### EXERCISE INSTRUCTIONS
Please set down, exactly, the line with "Task: Select the target radio button" and all lines that follow it through the end of the records below.

### MATERIAL TO PROCESS
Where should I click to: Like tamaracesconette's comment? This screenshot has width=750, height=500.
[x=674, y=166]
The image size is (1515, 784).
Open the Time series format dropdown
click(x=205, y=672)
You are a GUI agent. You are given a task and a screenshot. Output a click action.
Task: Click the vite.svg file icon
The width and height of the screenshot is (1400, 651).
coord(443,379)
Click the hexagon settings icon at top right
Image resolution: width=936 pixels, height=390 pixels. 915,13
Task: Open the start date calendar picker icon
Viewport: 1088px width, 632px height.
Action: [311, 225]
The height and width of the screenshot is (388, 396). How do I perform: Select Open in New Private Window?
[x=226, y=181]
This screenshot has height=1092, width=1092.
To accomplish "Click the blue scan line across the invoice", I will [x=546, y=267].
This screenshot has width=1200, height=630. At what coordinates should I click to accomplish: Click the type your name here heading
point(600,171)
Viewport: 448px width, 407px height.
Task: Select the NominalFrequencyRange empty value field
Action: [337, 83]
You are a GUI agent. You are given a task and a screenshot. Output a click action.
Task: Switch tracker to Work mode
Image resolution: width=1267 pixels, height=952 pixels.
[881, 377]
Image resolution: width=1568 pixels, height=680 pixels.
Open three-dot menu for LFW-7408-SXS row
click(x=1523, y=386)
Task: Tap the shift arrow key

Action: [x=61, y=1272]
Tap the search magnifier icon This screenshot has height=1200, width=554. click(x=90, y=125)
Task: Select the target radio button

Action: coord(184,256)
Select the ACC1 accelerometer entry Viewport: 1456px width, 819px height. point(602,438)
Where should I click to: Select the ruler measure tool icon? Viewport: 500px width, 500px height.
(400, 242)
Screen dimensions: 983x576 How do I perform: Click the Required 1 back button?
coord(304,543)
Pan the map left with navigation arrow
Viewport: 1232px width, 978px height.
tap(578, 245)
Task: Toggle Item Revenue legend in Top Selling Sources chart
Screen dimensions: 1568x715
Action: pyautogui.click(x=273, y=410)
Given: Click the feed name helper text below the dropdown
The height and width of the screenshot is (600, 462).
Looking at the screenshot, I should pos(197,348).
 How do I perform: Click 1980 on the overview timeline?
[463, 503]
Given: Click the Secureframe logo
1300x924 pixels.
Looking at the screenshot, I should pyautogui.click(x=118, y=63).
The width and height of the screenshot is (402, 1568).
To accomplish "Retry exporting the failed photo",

### TASK RESULT
Task: Select the target radio button

Action: coord(184,256)
Select the ACC1 accelerometer entry Viewport: 1456px width, 819px height. point(602,438)
Where should I click to: Select the ruler measure tool icon? Viewport: 500px width, 500px height.
(400, 242)
Screen dimensions: 983x576 How do I perform: Click the Required 1 back button?
coord(304,543)
Pan the map left with navigation arrow
Viewport: 1232px width, 978px height.
tap(578, 245)
Task: Toggle Item Revenue legend in Top Selling Sources chart
Screen dimensions: 1568x715
Action: pyautogui.click(x=273, y=410)
Given: Click the feed name helper text below the dropdown
The height and width of the screenshot is (600, 462).
Looking at the screenshot, I should pos(197,348).
 How do I perform: Click 1980 on the overview timeline?
[463, 503]
Given: Click the Secureframe logo
1300x924 pixels.
Looking at the screenshot, I should pyautogui.click(x=118, y=63).
The width and height of the screenshot is (402, 1568).
To accomplish "Retry exporting the failed photo",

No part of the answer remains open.